— BEGIN Data supplied —

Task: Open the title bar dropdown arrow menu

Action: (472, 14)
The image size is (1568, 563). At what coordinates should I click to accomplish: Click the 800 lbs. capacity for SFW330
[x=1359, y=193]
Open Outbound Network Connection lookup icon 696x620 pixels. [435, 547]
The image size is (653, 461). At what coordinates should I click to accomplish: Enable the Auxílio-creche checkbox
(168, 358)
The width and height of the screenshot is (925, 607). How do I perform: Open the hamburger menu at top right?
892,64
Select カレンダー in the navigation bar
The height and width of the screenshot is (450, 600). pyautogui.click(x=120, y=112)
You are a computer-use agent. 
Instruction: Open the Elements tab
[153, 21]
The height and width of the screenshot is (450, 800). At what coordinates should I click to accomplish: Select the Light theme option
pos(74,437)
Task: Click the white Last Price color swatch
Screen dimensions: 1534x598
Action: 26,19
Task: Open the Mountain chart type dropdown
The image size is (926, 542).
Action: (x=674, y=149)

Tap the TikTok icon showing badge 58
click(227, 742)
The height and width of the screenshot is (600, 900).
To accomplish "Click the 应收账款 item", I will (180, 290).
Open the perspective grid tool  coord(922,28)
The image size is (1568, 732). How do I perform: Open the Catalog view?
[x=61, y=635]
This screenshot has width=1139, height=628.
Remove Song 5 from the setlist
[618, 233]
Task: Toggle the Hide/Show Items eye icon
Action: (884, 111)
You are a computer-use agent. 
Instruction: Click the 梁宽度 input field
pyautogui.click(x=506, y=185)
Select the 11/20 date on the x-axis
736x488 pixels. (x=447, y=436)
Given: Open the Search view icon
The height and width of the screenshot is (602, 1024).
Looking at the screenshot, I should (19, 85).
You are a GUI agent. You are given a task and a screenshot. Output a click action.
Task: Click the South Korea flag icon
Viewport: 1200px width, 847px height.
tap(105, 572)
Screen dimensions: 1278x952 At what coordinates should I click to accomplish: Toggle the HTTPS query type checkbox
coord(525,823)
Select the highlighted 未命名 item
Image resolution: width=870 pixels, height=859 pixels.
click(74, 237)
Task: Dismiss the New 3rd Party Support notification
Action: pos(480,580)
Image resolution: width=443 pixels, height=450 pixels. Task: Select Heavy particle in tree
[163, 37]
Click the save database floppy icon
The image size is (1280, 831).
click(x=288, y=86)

— END Data supplied —

- [Requirements]: Please quote each item above word for word, keeping every line as it appears.

- [The answer]:
Task: Open the title bar dropdown arrow menu

Action: (472, 14)
The image size is (1568, 563). At what coordinates should I click to accomplish: Click the 800 lbs. capacity for SFW330
[x=1359, y=193]
Open Outbound Network Connection lookup icon 696x620 pixels. [435, 547]
The image size is (653, 461). At what coordinates should I click to accomplish: Enable the Auxílio-creche checkbox
(168, 358)
The width and height of the screenshot is (925, 607). How do I perform: Open the hamburger menu at top right?
892,64
Select カレンダー in the navigation bar
The height and width of the screenshot is (450, 600). pyautogui.click(x=120, y=112)
You are a computer-use agent. 
Instruction: Open the Elements tab
[153, 21]
The height and width of the screenshot is (450, 800). At what coordinates should I click to accomplish: Select the Light theme option
pos(74,437)
Task: Click the white Last Price color swatch
Screen dimensions: 1534x598
Action: 26,19
Task: Open the Mountain chart type dropdown
The image size is (926, 542).
Action: (x=674, y=149)

Tap the TikTok icon showing badge 58
click(227, 742)
The height and width of the screenshot is (600, 900).
To accomplish "Click the 应收账款 item", I will (180, 290).
Open the perspective grid tool  coord(922,28)
The image size is (1568, 732). How do I perform: Open the Catalog view?
[x=61, y=635]
This screenshot has width=1139, height=628.
Remove Song 5 from the setlist
[618, 233]
Task: Toggle the Hide/Show Items eye icon
Action: (884, 111)
You are a computer-use agent. 
Instruction: Click the 梁宽度 input field
pyautogui.click(x=506, y=185)
Select the 11/20 date on the x-axis
736x488 pixels. (x=447, y=436)
Given: Open the Search view icon
The height and width of the screenshot is (602, 1024).
Looking at the screenshot, I should (19, 85).
You are a GUI agent. You are given a task and a screenshot. Output a click action.
Task: Click the South Korea flag icon
Viewport: 1200px width, 847px height.
tap(105, 572)
Screen dimensions: 1278x952 At what coordinates should I click to accomplish: Toggle the HTTPS query type checkbox
coord(525,823)
Select the highlighted 未命名 item
Image resolution: width=870 pixels, height=859 pixels.
click(74, 237)
Task: Dismiss the New 3rd Party Support notification
Action: pos(480,580)
Image resolution: width=443 pixels, height=450 pixels. Task: Select Heavy particle in tree
[163, 37]
Click the save database floppy icon
The image size is (1280, 831).
click(x=288, y=86)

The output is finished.